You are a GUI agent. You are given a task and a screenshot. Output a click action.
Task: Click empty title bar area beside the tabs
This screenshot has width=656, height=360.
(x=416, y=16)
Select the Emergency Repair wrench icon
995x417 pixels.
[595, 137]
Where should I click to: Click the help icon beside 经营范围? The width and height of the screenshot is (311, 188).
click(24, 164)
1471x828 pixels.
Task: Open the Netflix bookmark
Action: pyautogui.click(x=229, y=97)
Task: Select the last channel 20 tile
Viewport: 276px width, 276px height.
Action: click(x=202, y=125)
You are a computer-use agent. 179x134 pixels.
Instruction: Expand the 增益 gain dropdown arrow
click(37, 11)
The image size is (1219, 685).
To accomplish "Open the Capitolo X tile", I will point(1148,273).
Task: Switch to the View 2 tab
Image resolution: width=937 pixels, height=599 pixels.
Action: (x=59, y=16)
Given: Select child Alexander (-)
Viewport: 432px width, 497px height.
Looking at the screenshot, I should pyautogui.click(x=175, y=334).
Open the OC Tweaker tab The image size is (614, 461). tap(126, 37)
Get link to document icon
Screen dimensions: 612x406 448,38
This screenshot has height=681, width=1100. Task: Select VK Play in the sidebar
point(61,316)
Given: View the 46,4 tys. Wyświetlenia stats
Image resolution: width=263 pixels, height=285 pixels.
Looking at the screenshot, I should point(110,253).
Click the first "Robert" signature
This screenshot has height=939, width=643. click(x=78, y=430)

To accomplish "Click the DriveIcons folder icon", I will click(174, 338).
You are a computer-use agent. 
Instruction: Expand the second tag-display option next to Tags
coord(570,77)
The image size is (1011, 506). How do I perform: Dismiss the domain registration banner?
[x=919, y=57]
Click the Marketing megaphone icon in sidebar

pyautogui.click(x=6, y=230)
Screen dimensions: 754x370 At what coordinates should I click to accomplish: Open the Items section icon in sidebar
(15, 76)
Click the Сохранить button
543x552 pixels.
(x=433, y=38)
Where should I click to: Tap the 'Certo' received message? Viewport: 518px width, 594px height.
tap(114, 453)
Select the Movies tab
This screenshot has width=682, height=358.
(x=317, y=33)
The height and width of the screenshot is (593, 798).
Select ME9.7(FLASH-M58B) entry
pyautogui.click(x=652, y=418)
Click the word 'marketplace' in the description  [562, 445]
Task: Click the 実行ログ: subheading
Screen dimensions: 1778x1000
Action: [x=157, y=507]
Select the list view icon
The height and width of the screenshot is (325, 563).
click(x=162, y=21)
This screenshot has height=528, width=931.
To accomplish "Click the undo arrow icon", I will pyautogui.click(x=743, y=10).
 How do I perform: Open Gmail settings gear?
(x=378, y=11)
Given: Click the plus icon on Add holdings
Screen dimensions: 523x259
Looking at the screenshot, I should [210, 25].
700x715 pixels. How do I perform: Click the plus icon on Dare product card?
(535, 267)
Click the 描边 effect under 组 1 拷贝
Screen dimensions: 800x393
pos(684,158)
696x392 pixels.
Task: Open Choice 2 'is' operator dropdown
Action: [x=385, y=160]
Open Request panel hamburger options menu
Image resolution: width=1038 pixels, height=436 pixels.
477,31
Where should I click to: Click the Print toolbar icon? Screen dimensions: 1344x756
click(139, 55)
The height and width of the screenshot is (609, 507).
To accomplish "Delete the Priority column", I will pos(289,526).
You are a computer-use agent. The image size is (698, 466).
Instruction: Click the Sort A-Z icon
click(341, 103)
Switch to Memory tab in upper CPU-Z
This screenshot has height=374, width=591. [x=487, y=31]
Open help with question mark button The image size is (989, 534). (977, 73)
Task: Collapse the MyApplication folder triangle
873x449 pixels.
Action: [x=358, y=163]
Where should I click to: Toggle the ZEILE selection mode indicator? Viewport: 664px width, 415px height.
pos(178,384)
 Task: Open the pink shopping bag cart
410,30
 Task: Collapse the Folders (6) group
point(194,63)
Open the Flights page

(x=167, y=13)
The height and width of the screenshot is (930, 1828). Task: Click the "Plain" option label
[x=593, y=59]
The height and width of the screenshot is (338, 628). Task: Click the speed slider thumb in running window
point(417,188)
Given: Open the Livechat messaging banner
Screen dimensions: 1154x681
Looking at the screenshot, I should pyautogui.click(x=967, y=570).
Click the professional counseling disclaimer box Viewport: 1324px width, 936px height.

▶ **Il compito**: Conta quante righe dei dati qui sopra contengono la stringa "sidebar", distinguendo tra maiuscole e minuscole. Indica soltanto il numero.

▶ **Soluzione**: 3